> WORK INSTRUCTIONS
In the records below, find every line with the word "computer" and copy it.

> THE DATA
####
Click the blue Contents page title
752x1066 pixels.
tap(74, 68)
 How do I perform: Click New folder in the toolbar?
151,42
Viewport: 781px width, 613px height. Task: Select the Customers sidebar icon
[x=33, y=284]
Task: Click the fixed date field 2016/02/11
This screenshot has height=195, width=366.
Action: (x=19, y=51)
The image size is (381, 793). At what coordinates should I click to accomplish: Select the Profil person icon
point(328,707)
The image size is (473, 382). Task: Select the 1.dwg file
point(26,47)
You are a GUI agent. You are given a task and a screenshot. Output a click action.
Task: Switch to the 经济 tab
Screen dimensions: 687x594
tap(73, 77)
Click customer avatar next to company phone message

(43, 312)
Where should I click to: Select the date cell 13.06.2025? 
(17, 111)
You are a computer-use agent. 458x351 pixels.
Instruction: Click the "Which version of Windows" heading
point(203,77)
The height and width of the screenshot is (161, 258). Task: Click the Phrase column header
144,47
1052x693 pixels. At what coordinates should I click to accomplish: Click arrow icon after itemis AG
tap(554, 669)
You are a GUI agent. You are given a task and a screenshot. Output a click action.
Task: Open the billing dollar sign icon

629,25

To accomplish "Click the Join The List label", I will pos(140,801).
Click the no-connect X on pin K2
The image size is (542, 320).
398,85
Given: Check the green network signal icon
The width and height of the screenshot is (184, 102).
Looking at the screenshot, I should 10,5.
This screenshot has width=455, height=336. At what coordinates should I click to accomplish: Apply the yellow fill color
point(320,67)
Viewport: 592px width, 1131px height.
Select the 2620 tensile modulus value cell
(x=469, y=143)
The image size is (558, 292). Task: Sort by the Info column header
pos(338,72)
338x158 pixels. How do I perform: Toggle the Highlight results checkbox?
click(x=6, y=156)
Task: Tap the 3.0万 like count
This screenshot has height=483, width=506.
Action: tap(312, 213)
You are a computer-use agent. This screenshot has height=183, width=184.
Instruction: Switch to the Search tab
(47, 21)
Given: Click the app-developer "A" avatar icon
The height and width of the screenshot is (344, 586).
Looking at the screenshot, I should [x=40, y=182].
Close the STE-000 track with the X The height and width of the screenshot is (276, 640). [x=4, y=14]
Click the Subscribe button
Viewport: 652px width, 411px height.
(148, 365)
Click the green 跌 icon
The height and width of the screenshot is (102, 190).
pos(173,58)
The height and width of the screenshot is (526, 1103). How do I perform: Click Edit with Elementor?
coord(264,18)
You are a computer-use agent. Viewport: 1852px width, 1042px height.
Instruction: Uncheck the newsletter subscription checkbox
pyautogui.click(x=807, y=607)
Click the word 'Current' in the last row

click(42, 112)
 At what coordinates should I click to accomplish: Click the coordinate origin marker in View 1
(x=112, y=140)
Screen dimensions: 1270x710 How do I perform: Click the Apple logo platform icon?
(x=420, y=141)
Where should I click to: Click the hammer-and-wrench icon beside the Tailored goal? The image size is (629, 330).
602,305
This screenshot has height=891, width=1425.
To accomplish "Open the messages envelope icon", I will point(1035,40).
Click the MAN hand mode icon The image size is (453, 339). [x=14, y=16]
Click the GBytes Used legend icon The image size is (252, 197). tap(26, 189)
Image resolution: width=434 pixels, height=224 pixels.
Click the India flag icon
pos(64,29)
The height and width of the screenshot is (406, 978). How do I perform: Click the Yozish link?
####
> WRITTEN ANSWER
You are a computer-use agent. 458x351 pixels.
You are a computer-use agent. This screenshot has height=183, width=184.
You are a computer-use agent. Viewport: 1852px width, 1042px height.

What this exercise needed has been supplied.